Friday, March 20, 2020

4th Sunday of Lent Yr A (John 9:1-41)) Seeing with new eyes




How quickly everything can change. A few months ago it was unthinkable that all of our churches would be closed for several weeks, especially over Easter and yet here we are. It is not the first time this has happened either. There have been other epidemics in the past which have caused churches to be closed. From 1918-1920 the world was hit with the Spanish Flu pandemic, a particularly deadly strain of the flu which took the lives of between 17-50 million people. 500 million people were infected worldwide. That is almost hard to comprehend by today’s standards, but that is what happened. Churches were closed then too.

This morning, Friday 20th, we celebrated our last public mass until further notice. It was inspiring to see such a large crowd at the mass and it was a very emotional time for all of us. The idea of not being able to receive the Eucharist for Catholics, is a kick in the stomach. For a priest not to be able to celebrate the mass with his people is very painful. Yet good will come out of this too. It has already made many people aware of how privileged we are to be able to have mass every day, something that in many parts of the world is not possible. I was talking to a priest friend of mine who worked in South America for some time. He told me that in one place where he worked, he had just two other priests with him (one semi-retired) and between them they had to cover 53 churches. That meant that most of those people would only have been able to attend mass every several weeks. In most places in the United States there is weekly mass and in many places there is daily mass. In my home country of Ireland, most parishes have daily mass. We are blessed, but we don’t realize it.

This crisis is also reminding us just how important it is to be able to worship together. This is what the early Christians did. They met in each other’s houses and celebrated the Eucharist together. ‘Every day they continued to meet together in the temple courts. They broke bread in their homes and ate together with glad and sincere hearts’ (Acts 2:46). They gradually grew in numbers and eventually they were able to build bigger places of worship called churches. If this painful time helps us to appreciate how blessed we are to have the Eucharist so often and to remember what the Eucharist is, then that in itself is worth a lot.


In ancient Israel, when the people were captured and brought into exile in Babylon (near Bagdad, in modern day Iraq), they felt that God was no longer with them, since they no longer had the temple.

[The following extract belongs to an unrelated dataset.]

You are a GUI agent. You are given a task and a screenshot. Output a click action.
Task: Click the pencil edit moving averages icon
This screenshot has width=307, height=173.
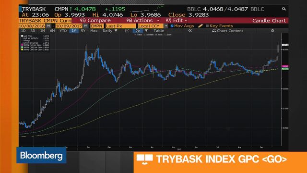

Sacrifices to God could only be made in the temple. The prophets helped them to see that God was still with them, even if it wasn’t as they would like it to be. It is the same for us. Although our churches are closed at this time and we cannot receive the Eucharist, God is still with us. Masses are still being celebrated by the priests.

Times of crisis are also times of growth. Apart from the scare of contracting the virus, it is also a time of crisis when we cannot go to the church and receive the Eucharist. But this crisis will help us to grow deeper in our faith and perhaps see with new eyes how much God has blessed us.

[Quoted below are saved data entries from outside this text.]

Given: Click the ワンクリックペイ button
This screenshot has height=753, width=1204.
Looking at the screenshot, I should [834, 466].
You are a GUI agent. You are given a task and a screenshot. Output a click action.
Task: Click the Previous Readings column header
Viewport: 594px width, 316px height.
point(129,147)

Now let us turn to this account of Jesus healing a man blind from birth. The fact that he was blind from birth emphasizes that giving him sight would have been a complete miracle and totally unheard of. Once he has been healed, he then comes to believe that Jesus is Lord. The miracles that Jesus worked did more than just heal the person, they were also pointing to who he was and is. When the man is questioned by the religious authorities, he is not able to explain what happened, or how, but simply that it did happen and that he now believes. He does not have the official ‘education’ or religious knowledge, to be able to know the things of God, and yet he comes to believe. On the other hand, the religious leaders of the time had the official education. They were the experts and yet they could not and would not recognize who Jesus was. Perhaps it was partly their religious knowledge which became an obstacle for them. Because Jesus healed this man on the Sabbath, they concluded that he could not be from God, because that was their understanding of how God worked. They had a particular understanding of how God must be, and since Jesus didn’t fit this picture, they concluded he could not be from God. Essentially their minds were closed and they didn’t want to know. But God often acts outside the way we think things should happen. The religious leaders were confined to a narrow understanding of God. You could say that they had a blindness of the heart. The blind man, on the other hand, was physically blind, but he had an openness of heart. Not only did he come to physically see, but more importantly he came to believe.

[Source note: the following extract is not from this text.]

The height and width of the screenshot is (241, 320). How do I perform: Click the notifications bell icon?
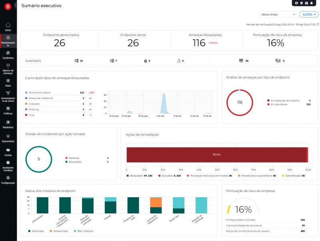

We have a particular understanding of what it means to believe and how we should express that faith: namely by going to church, praying and loving our neighbor. This is good and important, but that does not mean that God cannot bring people to faith in a completely different way as well. Muslims, Hindus, and many others believe in God too, but they have a very different understanding than we do. That doesn’t mean it’s wrong. It is just different.

This is a time when we can ask God to help us see again, with new eyes, all that He has given us and is teaching us. The Lord only requires an open heart. Once we are open, God will teach us everything.